**TASK TO CARRY OUT:** Format the listing below as a JSON list of strings, with one string per line and blank lines omitted.

**RECORDS SHOWN:**
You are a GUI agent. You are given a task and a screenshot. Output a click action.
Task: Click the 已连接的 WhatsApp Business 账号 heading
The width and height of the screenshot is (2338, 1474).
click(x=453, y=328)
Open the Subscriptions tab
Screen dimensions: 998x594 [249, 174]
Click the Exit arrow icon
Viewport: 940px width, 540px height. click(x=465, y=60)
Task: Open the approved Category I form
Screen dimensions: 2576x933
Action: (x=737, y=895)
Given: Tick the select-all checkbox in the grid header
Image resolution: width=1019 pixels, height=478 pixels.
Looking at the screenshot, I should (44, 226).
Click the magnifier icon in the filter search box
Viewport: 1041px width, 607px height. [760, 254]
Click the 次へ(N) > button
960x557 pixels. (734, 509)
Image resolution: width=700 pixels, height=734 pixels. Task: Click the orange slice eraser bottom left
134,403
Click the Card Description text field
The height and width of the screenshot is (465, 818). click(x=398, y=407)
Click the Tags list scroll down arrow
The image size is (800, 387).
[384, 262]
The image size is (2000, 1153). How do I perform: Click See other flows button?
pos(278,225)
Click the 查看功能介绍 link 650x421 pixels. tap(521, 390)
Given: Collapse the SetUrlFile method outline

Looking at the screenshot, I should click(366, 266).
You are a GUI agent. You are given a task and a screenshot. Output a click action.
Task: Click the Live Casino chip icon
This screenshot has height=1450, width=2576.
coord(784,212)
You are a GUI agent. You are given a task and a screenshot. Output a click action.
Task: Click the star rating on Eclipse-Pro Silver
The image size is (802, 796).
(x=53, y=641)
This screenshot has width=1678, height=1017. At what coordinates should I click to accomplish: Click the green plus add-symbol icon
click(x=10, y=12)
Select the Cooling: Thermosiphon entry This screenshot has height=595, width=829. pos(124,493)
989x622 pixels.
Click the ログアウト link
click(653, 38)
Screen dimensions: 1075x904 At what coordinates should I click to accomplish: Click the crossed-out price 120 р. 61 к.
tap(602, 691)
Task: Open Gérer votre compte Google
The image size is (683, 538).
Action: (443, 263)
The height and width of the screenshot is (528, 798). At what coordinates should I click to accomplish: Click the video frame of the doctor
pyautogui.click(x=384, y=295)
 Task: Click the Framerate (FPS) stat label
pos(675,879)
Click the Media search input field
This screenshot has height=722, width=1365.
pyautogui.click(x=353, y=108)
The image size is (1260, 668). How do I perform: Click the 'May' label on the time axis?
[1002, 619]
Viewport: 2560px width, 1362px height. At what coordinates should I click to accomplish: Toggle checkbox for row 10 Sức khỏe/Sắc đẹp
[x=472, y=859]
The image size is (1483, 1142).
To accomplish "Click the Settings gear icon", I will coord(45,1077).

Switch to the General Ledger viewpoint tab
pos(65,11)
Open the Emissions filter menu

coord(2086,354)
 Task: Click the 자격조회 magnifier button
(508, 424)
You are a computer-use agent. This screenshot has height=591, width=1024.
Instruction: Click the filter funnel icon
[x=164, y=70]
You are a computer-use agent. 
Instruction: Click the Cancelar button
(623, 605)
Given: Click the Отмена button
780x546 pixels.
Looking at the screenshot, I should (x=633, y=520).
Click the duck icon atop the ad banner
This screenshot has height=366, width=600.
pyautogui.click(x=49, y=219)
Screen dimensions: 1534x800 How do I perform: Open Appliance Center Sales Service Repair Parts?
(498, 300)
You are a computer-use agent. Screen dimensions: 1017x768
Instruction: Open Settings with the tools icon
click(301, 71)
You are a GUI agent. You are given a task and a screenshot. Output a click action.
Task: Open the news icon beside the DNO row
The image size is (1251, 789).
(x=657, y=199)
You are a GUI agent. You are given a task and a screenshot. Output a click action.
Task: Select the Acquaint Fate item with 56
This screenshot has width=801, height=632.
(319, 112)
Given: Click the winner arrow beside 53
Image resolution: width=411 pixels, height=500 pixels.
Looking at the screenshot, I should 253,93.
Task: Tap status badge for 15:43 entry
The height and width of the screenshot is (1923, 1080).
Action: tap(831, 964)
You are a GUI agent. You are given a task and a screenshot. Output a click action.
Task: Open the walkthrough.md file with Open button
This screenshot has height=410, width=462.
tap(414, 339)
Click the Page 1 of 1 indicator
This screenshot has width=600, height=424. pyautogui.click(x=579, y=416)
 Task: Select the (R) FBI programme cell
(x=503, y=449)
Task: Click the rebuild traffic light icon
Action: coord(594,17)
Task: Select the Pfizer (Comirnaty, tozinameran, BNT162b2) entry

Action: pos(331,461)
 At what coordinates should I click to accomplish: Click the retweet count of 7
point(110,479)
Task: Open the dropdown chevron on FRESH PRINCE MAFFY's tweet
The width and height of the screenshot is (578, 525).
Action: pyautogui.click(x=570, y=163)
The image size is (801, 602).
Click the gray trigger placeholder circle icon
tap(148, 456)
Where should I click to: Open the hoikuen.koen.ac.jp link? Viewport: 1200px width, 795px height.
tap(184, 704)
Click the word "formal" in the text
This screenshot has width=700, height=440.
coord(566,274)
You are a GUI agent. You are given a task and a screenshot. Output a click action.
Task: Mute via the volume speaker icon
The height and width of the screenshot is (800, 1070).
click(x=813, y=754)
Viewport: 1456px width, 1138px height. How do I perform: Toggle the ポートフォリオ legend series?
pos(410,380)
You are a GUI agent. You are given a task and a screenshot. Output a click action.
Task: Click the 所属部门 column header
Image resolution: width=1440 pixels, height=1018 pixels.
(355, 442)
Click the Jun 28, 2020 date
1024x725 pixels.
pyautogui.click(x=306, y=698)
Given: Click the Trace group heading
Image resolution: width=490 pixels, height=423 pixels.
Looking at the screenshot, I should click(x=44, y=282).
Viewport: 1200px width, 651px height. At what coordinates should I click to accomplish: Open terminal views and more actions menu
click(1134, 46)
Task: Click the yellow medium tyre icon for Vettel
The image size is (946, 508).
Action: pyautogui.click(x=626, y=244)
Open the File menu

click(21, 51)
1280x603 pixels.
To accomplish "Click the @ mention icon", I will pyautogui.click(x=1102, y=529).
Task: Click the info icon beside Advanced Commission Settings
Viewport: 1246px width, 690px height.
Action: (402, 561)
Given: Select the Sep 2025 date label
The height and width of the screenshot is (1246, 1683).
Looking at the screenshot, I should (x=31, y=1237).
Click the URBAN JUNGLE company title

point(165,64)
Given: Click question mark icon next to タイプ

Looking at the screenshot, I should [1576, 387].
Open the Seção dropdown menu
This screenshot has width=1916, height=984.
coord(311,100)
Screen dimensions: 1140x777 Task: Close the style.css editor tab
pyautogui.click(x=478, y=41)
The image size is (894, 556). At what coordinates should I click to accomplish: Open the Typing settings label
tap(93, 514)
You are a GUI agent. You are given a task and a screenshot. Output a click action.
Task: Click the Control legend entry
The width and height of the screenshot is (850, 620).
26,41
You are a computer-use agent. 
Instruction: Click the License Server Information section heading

**SOLUTION TO THE PROBLEM:**
[
  "You are a GUI agent. You are given a task and a screenshot. Output a click action.",
  "Task: Click the 已连接的 WhatsApp Business 账号 heading",
  "The width and height of the screenshot is (2338, 1474).",
  "click(x=453, y=328)",
  "Open the Subscriptions tab",
  "Screen dimensions: 998x594 [249, 174]",
  "Click the Exit arrow icon",
  "Viewport: 940px width, 540px height. click(x=465, y=60)",
  "Task: Open the approved Category I form",
  "Screen dimensions: 2576x933",
  "Action: (x=737, y=895)",
  "Given: Tick the select-all checkbox in the grid header",
  "Image resolution: width=1019 pixels, height=478 pixels.",
  "Looking at the screenshot, I should (44, 226).",
  "Click the magnifier icon in the filter search box",
  "Viewport: 1041px width, 607px height. [760, 254]",
  "Click the 次へ(N) > button",
  "960x557 pixels. (734, 509)",
  "Image resolution: width=700 pixels, height=734 pixels. Task: Click the orange slice eraser bottom left",
  "134,403",
  "Click the Card Description text field",
  "The height and width of the screenshot is (465, 818). click(x=398, y=407)",
  "Click the Tags list scroll down arrow",
  "The image size is (800, 387).",
  "[384, 262]",
  "The image size is (2000, 1153). How do I perform: Click See other flows button?",
  "pos(278,225)",
  "Click the 查看功能介绍 link 650x421 pixels. tap(521, 390)",
  "Given: Collapse the SetUrlFile method outline",
  "Looking at the screenshot, I should click(366, 266).",
  "You are a GUI agent. You are given a task and a screenshot. Output a click action.",
  "Task: Click the Live Casino chip icon",
  "This screenshot has height=1450, width=2576.",
  "coord(784,212)",
  "You are a GUI agent. You are given a task and a screenshot. Output a click action.",
  "Task: Click the star rating on Eclipse-Pro Silver",
  "The image size is (802, 796).",
  "(x=53, y=641)",
  "This screenshot has width=1678, height=1017. At what coordinates should I click to accomplish: Click the green plus add-symbol icon",
  "click(x=10, y=12)",
  "Select the Cooling: Thermosiphon entry This screenshot has height=595, width=829. pos(124,493)",
  "989x622 pixels.",
  "Click the ログアウト link",
  "click(653, 38)",
  "Screen dimensions: 1075x904 At what coordinates should I click to accomplish: Click the crossed-out price 120 р. 61 к.",
  "tap(602, 691)",
  "Task: Open Gérer votre compte Google",
  "The image size is (683, 538).",
  "Action: (443, 263)",
  "The height and width of the screenshot is (528, 798). At what coordinates should I click to accomplish: Click the video frame of the doctor",
  "pyautogui.click(x=384, y=295)",
  " Task: Click the Framerate (FPS) stat label",
  "pos(675,879)",
  "Click the Media search input field",
  "This screenshot has height=722, width=1365.",
  "pyautogui.click(x=353, y=108)",
  "The image size is (1260, 668). How do I perform: Click the 'May' label on the time axis?",
  "[1002, 619]",
  "Viewport: 2560px width, 1362px height. At what coordinates should I click to accomplish: Toggle checkbox for row 10 Sức khỏe/Sắc đẹp",
  "[x=472, y=859]",
  "The image size is (1483, 1142).",
  "To accomplish \"Click the Settings gear icon\", I will coord(45,1077).",
  "Switch to the General Ledger viewpoint tab",
  "pos(65,11)",
  "Open the Emissions filter menu",
  "coord(2086,354)",
  " Task: Click the 자격조회 magnifier button",
  "(508, 424)",
  "You are a computer-use agent. This screenshot has height=591, width=1024.",
  "Instruction: Click the filter funnel icon",
  "[x=164, y=70]",
  "You are a computer-use agent. ",
  "Instruction: Click the Cancelar button",
  "(623, 605)",
  "Given: Click the Отмена button",
  "780x546 pixels.",
  "Looking at the screenshot, I should (x=633, y=520).",
  "Click the duck icon atop the ad banner",
  "This screenshot has height=366, width=600.",
  "pyautogui.click(x=49, y=219)",
  "Screen dimensions: 1534x800 How do I perform: Open Appliance Center Sales Service Repair Parts?",
  "(498, 300)",
  "You are a computer-use agent. Screen dimensions: 1017x768",
  "Instruction: Open Settings with the tools icon",
  "click(301, 71)",
  "You are a GUI agent. You are given a task and a screenshot. Output a click action.",
  "Task: Open the news icon beside the DNO row",
  "The image size is (1251, 789).",
  "(x=657, y=199)",
  "You are a GUI agent. You are given a task and a screenshot. Output a click action.",
  "Task: Select the Acquaint Fate item with 56",
  "This screenshot has width=801, height=632.",
  "(319, 112)",
  "Given: Click the winner arrow beside 53",
  "Image resolution: width=411 pixels, height=500 pixels.",
  "Looking at the screenshot, I should 253,93.",
  "Task: Tap status badge for 15:43 entry",
  "The height and width of the screenshot is (1923, 1080).",
  "Action: tap(831, 964)",
  "You are a GUI agent. You are given a task and a screenshot. Output a click action.",
  "Task: Open the walkthrough.md file with Open button",
  "This screenshot has height=410, width=462.",
  "tap(414, 339)",
  "Click the Page 1 of 1 indicator",
  "This screenshot has width=600, height=424. pyautogui.click(x=579, y=416)",
  " Task: Select the (R) FBI programme cell",
  "(x=503, y=449)",
  "Task: Click the rebuild traffic light icon",
  "Action: coord(594,17)",
  "Task: Select the Pfizer (Comirnaty, tozinameran, BNT162b2) entry",
  "Action: pos(331,461)",
  " At what coordinates should I click to accomplish: Click the retweet count of 7",
  "point(110,479)",
  "Task: Open the dropdown chevron on FRESH PRINCE MAFFY's tweet",
  "The width and height of the screenshot is (578, 525).",
  "Action: pyautogui.click(x=570, y=163)",
  "The image size is (801, 602).",
  "Click the gray trigger placeholder circle icon",
  "tap(148, 456)",
  "Where should I click to: Open the hoikuen.koen.ac.jp link? Viewport: 1200px width, 795px height.",
  "tap(184, 704)",
  "Click the word \"formal\" in the text",
  "This screenshot has width=700, height=440.",
  "coord(566,274)",
  "You are a GUI agent. You are given a task and a screenshot. Output a click action.",
  "Task: Mute via the volume speaker icon",
  "The height and width of the screenshot is (800, 1070).",
  "click(x=813, y=754)",
  "Viewport: 1456px width, 1138px height. How do I perform: Toggle the ポートフォリオ legend series?",
  "pos(410,380)",
  "You are a GUI agent. You are given a task and a screenshot. Output a click action.",
  "Task: Click the 所属部门 column header",
  "Image resolution: width=1440 pixels, height=1018 pixels.",
  "(355, 442)",
  "Click the Jun 28, 2020 date",
  "1024x725 pixels.",
  "pyautogui.click(x=306, y=698)",
  "Given: Click the Trace group heading",
  "Image resolution: width=490 pixels, height=423 pixels.",
  "Looking at the screenshot, I should click(x=44, y=282).",
  "Viewport: 1200px width, 651px height. At what coordinates should I click to accomplish: Open terminal views and more actions menu",
  "click(1134, 46)",
  "Task: Click the yellow medium tyre icon for Vettel",
  "The image size is (946, 508).",
  "Action: pyautogui.click(x=626, y=244)",
  "Open the File menu",
  "click(21, 51)",
  "1280x603 pixels.",
  "To accomplish \"Click the @ mention icon\", I will pyautogui.click(x=1102, y=529).",
  "Task: Click the info icon beside Advanced Commission Settings",
  "Viewport: 1246px width, 690px height.",
  "Action: (402, 561)",
  "Given: Select the Sep 2025 date label",
  "The height and width of the screenshot is (1246, 1683).",
  "Looking at the screenshot, I should (x=31, y=1237).",
  "Click the URBAN JUNGLE company title",
  "point(165,64)",
  "Given: Click question mark icon next to タイプ",
  "Looking at the screenshot, I should [1576, 387].",
  "Open the Seção dropdown menu",
  "This screenshot has width=1916, height=984.",
  "coord(311,100)",
  "Screen dimensions: 1140x777 Task: Close the style.css editor tab",
  "pyautogui.click(x=478, y=41)",
  "The image size is (894, 556). At what coordinates should I click to accomplish: Open the Typing settings label",
  "tap(93, 514)",
  "You are a GUI agent. You are given a task and a screenshot. Output a click action.",
  "Task: Click the Control legend entry",
  "The width and height of the screenshot is (850, 620).",
  "26,41",
  "You are a computer-use agent. ",
  "Instruction: Click the License Server Information section heading"
]